This project is a simple API which takes in two data series, a dependent variable and an independent variable, and performs a linear regression on the data to determine the correlation between them. You can play around with the project here.
While the frontend is hosted on GitHub pages within my personal website, the API itself is an AWS Lambda function accessed through API Gateway.
This project leans primarily on the /regress
route. It accepts a POST
request with a body consisting of two arrays of numbers, an independent variable and a dependent variable.
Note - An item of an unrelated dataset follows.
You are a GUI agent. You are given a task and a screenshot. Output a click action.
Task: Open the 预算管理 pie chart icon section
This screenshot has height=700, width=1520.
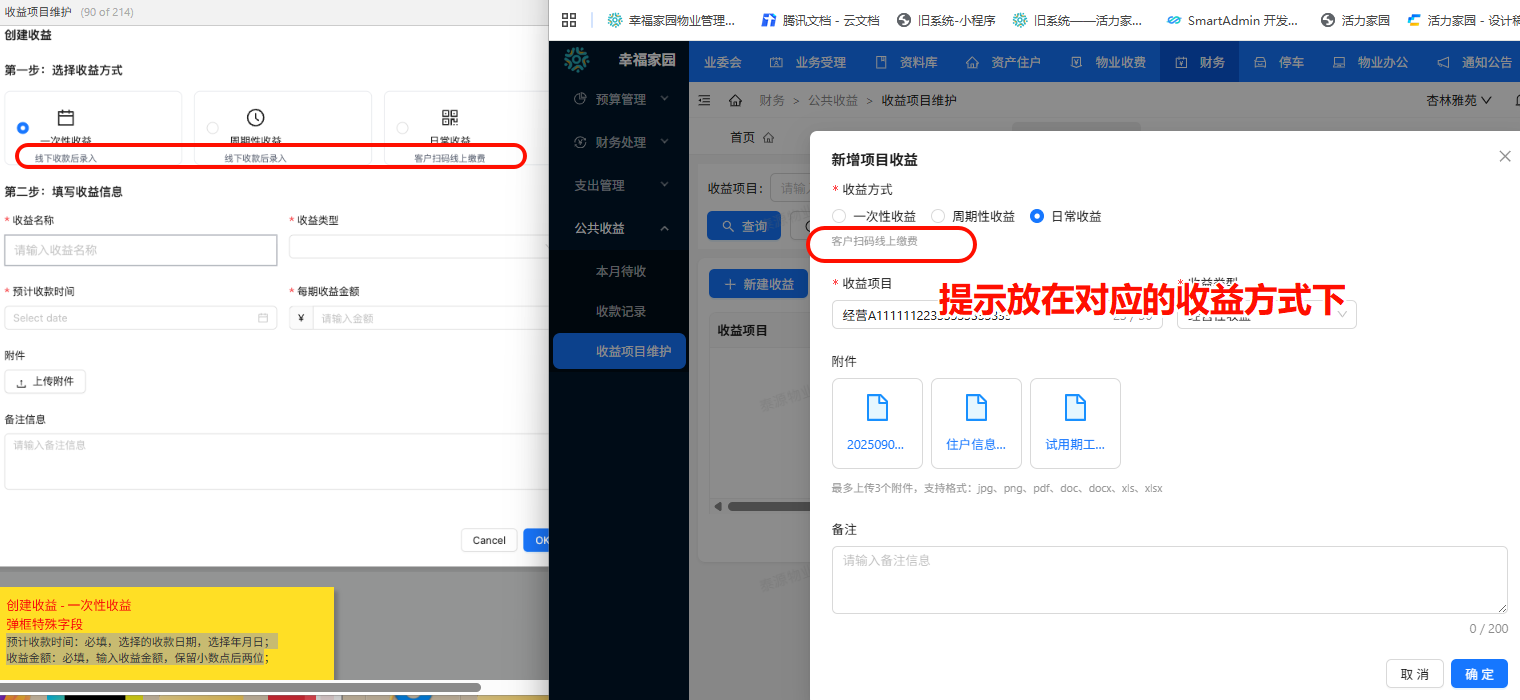(x=579, y=99)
Here is an example taken from this article where dep
is age and ind
is glucose levels:
{
"dep": [43, 21, 25, 42, 57, 59],
"ind": [99, 65, 79, 75, 87, 81]
}
That will return the following JSON, comprising of the slope and the intercept of the regression line that best fits the input data:
{
"intercept": 65.1415715245131,
"slope": 0.3852249832102082
}
On the frontend, a user can upload a CSV or TSV file with the data they want to regress. All of the data save that in the first column should be numerical. For example, the above glucose data in CSV form would look like this:
age,43,21,25,42,57,59
glucose,99,65,79,75,87,81
The convention here is for the top row to be the dependent variable and for the bottom to be the independent variable. If any more rows are uploaded, they will be ignored. Uploading a dataset in which the rows are different lengths will trigger an error.